Consider the following passage from MCDP-1:

One essential means to overcome friction is the will; we prevail over friction through persistent strength of mind and spirit. While striving ourselves to overcome the effects of friction, we must attempt at the same time to raise our enemy’s friction to a level that weakens their ability to fight.5

This essentially exhorts Marines to will their way through friction. Worse, it implies the adversary lacks a reciprocal ability, presuming instead that he is inherently inferior—a shocking implication. MCDP-1 walks back this bold assumption in its next paragraph, where it helpfully counsels using training and experience—not will—to overcome friction. But the role of will in MCDP-1 continues to loom large.

In addition, the Marine Corps must describe “falsifiable” theories of victory and articulate defeat mechanisms that would illuminate the advantages, disadvantages, and relevance of each. This would encourage adaptation on the battlefield and allow commanders to develop reliable operational approaches to problems. It is alarming to realize that MCDP-1 does not consider the possibility that maneuver warfare could fail. Its implicit advice in the face of an unsuccessful approach is to maneuver harder.

Describing more than one way to fight might remove some of the zealotry that buries discussions of EABO’s effectiveness under the orthodoxy of maneuver warfare.

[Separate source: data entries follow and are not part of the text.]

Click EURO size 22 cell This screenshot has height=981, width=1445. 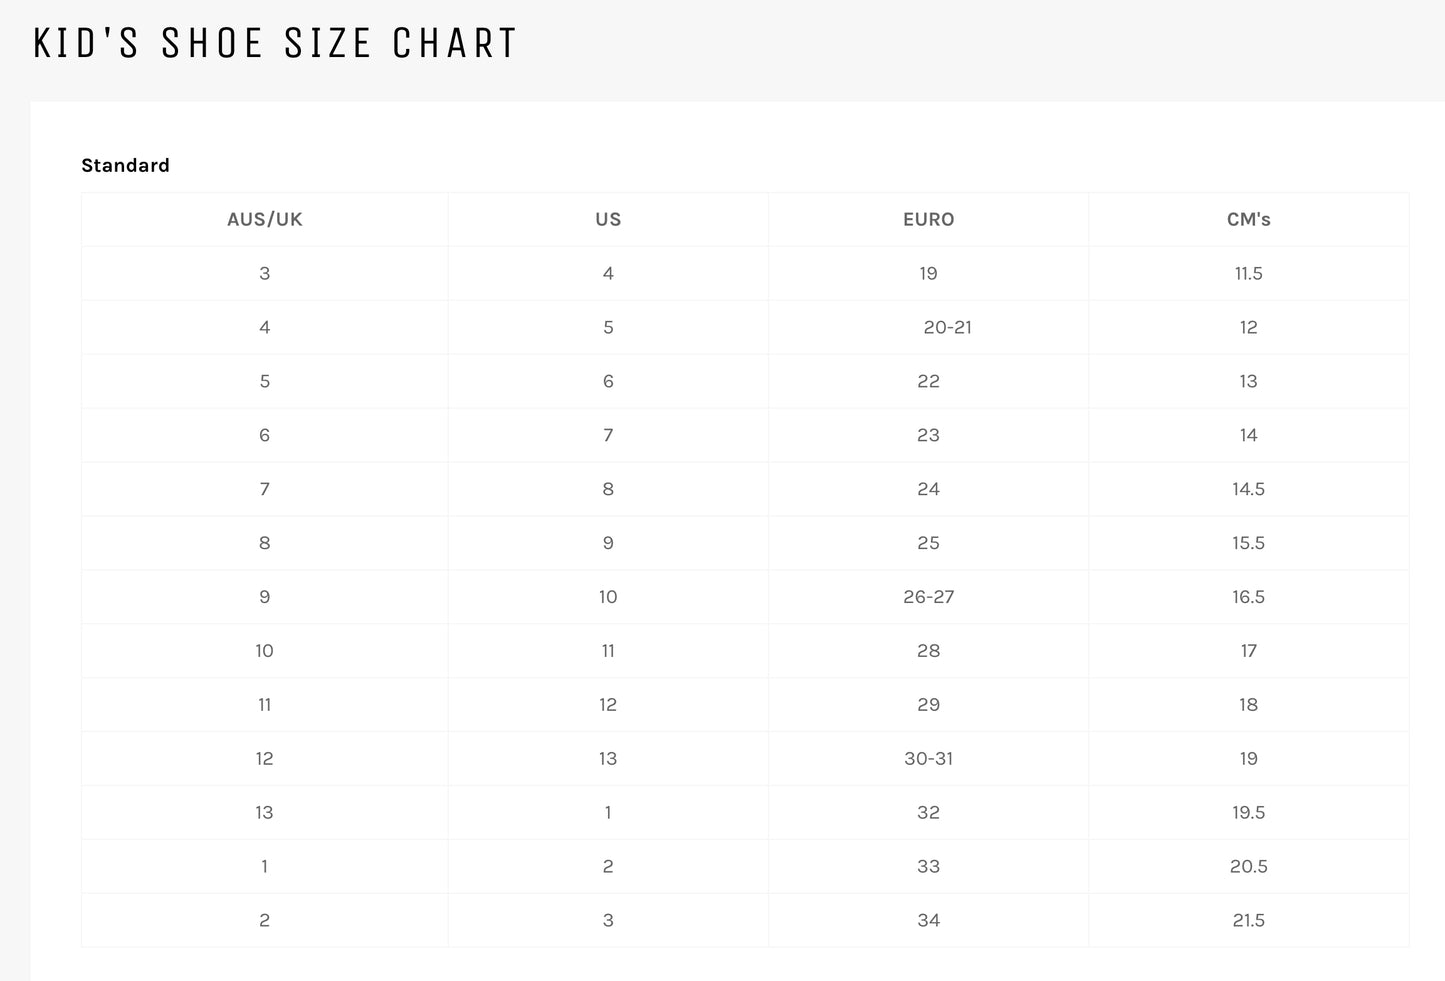(928, 381)
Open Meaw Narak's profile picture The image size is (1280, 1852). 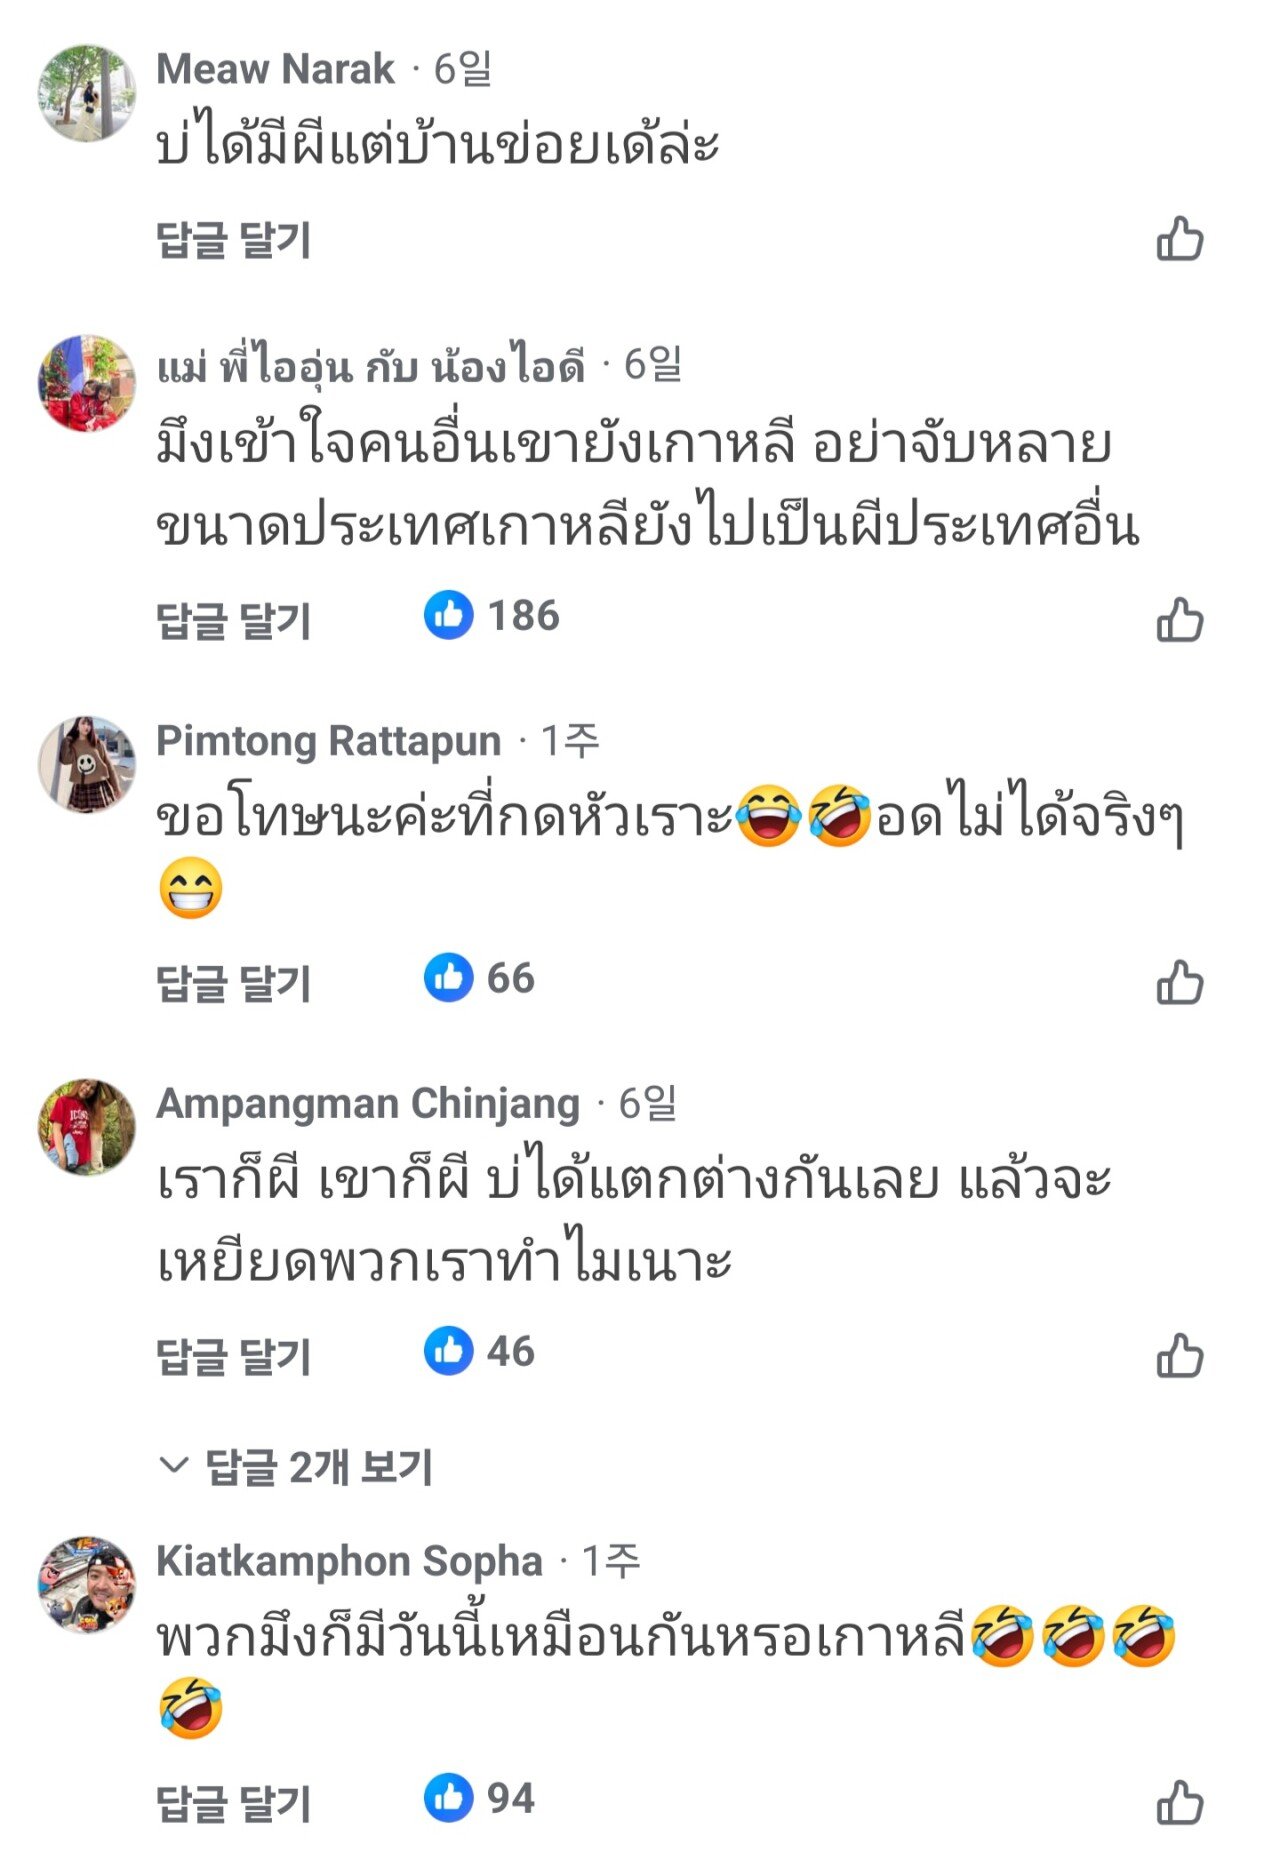(x=87, y=92)
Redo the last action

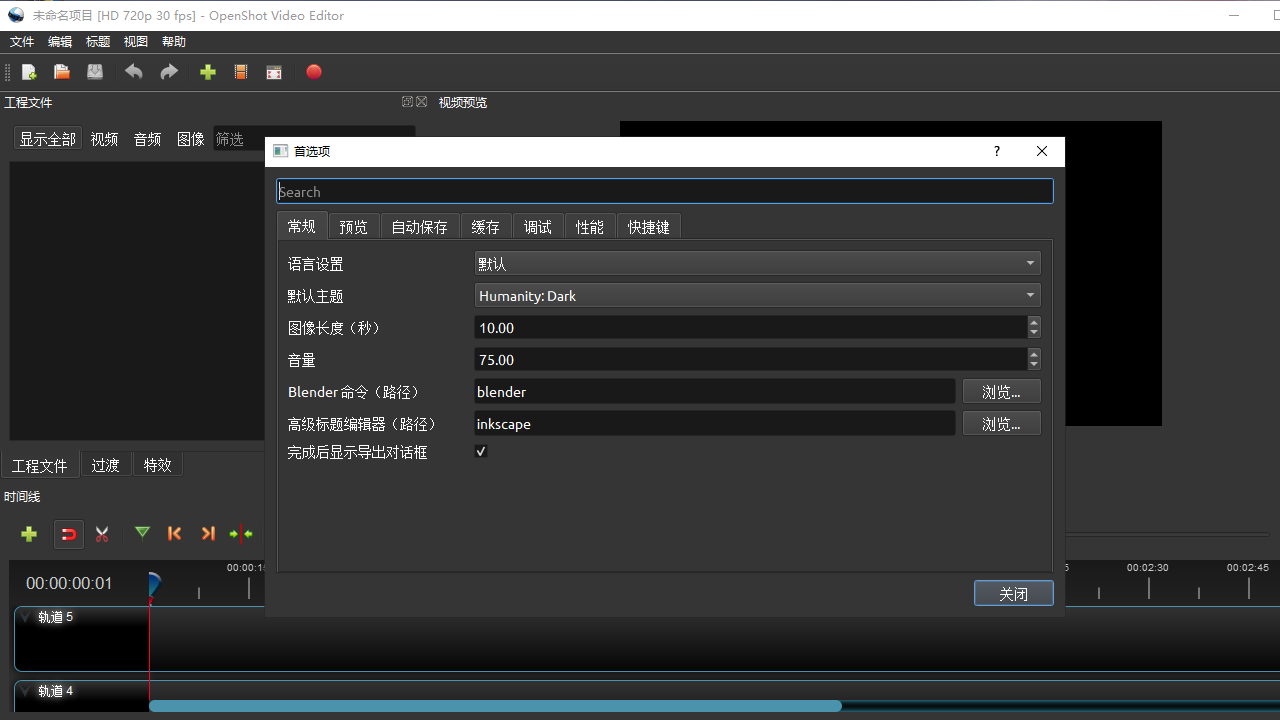pos(168,72)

The implicit presumption that anything Marines do must be “maneuver warfare” is anti-intellectual claptrap. This is warfighting, not the Spanish Inquisition.

While the principles of warfighting should apply in all domains, it is impossible to read MCDP-1 without realizing it is a two-domain doctrine—air and land. It is regrettable that the maritime domain receives scant mention. And one can argue that information and cyber operations may more directly affect adversary will than action in the physical domains. Yet both domains are absent—a sign of the publication’s age.

Moving away from two-domain warfare would better situate the Marine Corps within the joint force (which MCDP-1 fails to meaningfully do). Written in 1989, before even the First Gulf War, MCDP-1 is a post-Goldwater-Nichols document written with pre-Goldwater-Nichols thinking about the role of the service. And while MCDP-1 is service—not joint—doctrine, nearly four decades on from the establishment of the modern joint force, the Marine Corps deserves a foundational publication that envisions the service in a joint fight, especially now that joint fires and enablers are accessible at the lowest echelons.

Finally—and this will be most traumatic—erase the term “maneuver warfare” from the publication. If attritional and positional warfare are scientific and measurable methods of war and maneuver warfare is merely creativity in their application, then the appropriate term is operational art. The slow replacement of “maneuver warfare” with “operational art” outside the Marine Corps since the 1980s should be a hint. But the revulsion nearly all Marines might feel toward abolishing the maneuver warfare expression from doctrine is the clearest proof that the current edition of MCDP-1 has conditioned us to approach warfare with emotion, not professional detachment.
Science and Art

MCDP-1’s current form is flawed because of its overemphasis on an unscientific way of war and its blindness to a critical method: positional warfare. MCDP-1’s role in socializing new Marines into a warfighting ethos must be retained in any rewrite. But unless it is rewritten, other elements of MCDP-1 will continue to dilute intellectual debate, restrict innovative thinking about future conflicts, and reduce “maneuver warfare” into a shibboleth empty of practical meaning.

Some worry that rewriting MCDP-1 might ruin it. John Schmitt, its author, has likened writing MCDP-1 to catching lightning in a bottle—an event unlikely to happen again and impossible to try to replicate. But if Marines do not actually employ the maneuver warfare envisioned by MCDP-1, there is no harm in ruining it. The Marine Corps might end up with a more usable doctrine that Marines feel less emotional over. Wouldn’t that be a good thing?